Repeat all of the rows below verbatim, omitting the pictures from your reply.

*-*-*

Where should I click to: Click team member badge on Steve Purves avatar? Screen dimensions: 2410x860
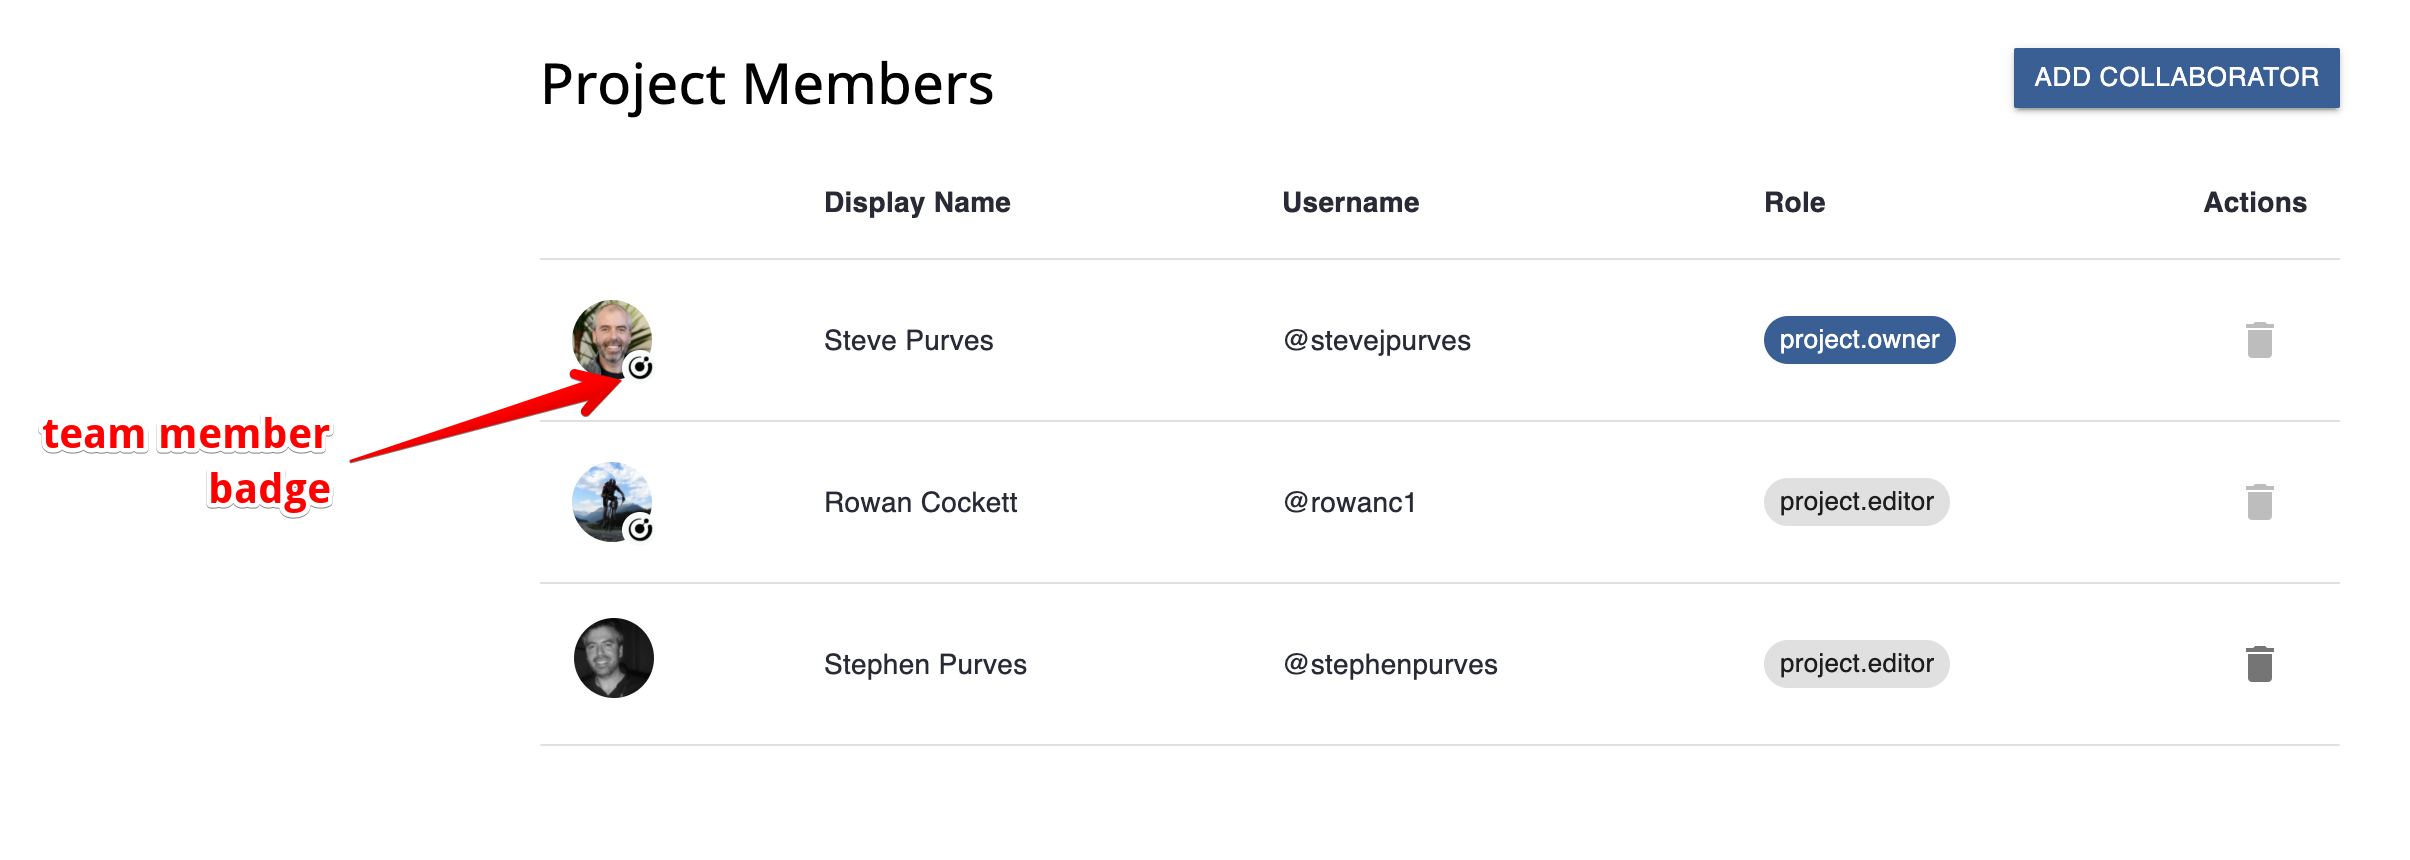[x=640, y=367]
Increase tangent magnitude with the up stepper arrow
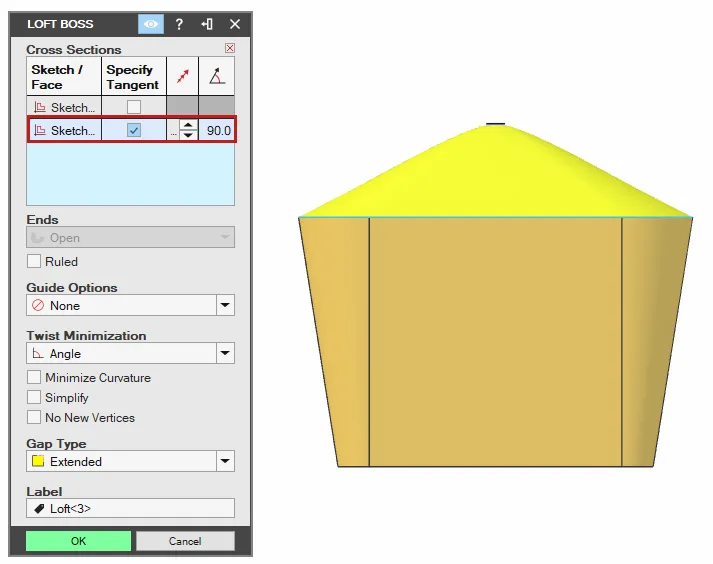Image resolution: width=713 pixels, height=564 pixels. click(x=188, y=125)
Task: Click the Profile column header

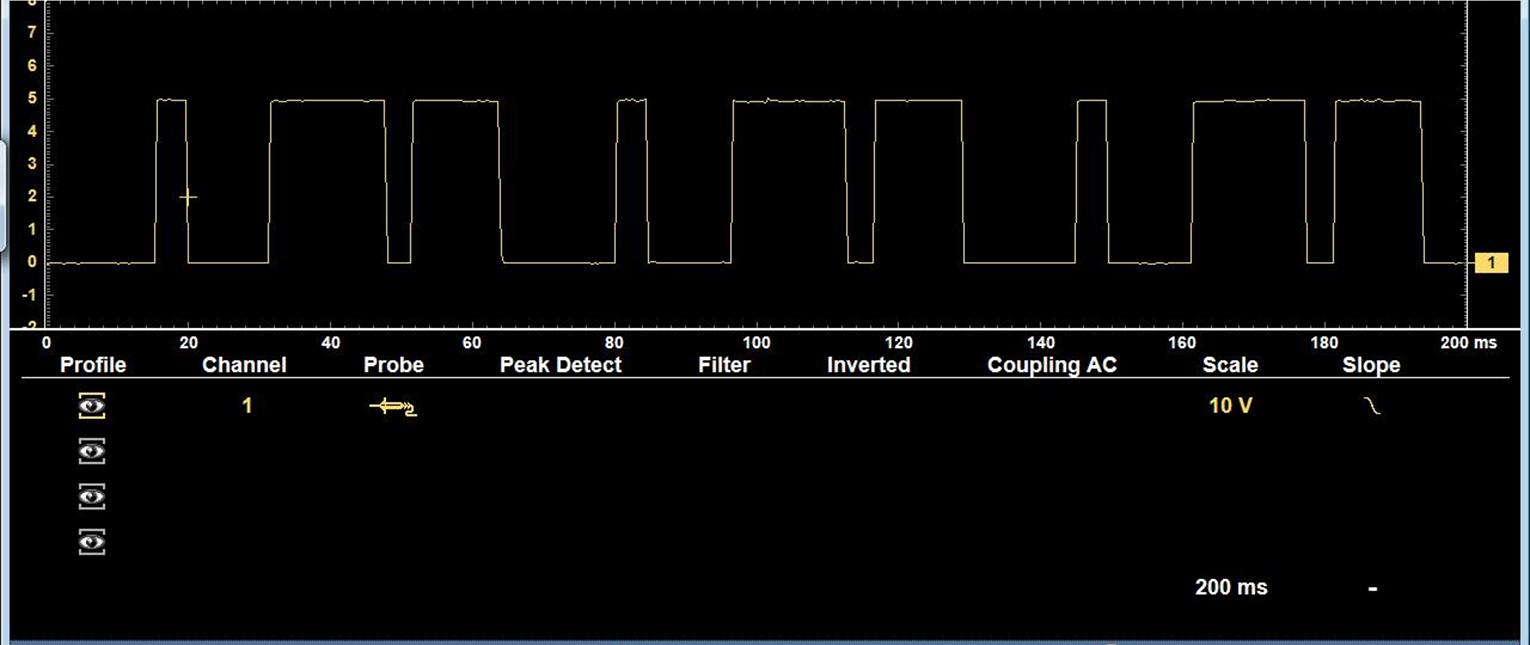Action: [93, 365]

*-*-*

_Answer_.
Where should I click to: Click team member badge on Steve Purves avatar? Screen dimensions: 2410x860
[x=640, y=367]
Increase tangent magnitude with the up stepper arrow
Image resolution: width=713 pixels, height=564 pixels. click(x=188, y=125)
Task: Click the Profile column header

Action: [93, 365]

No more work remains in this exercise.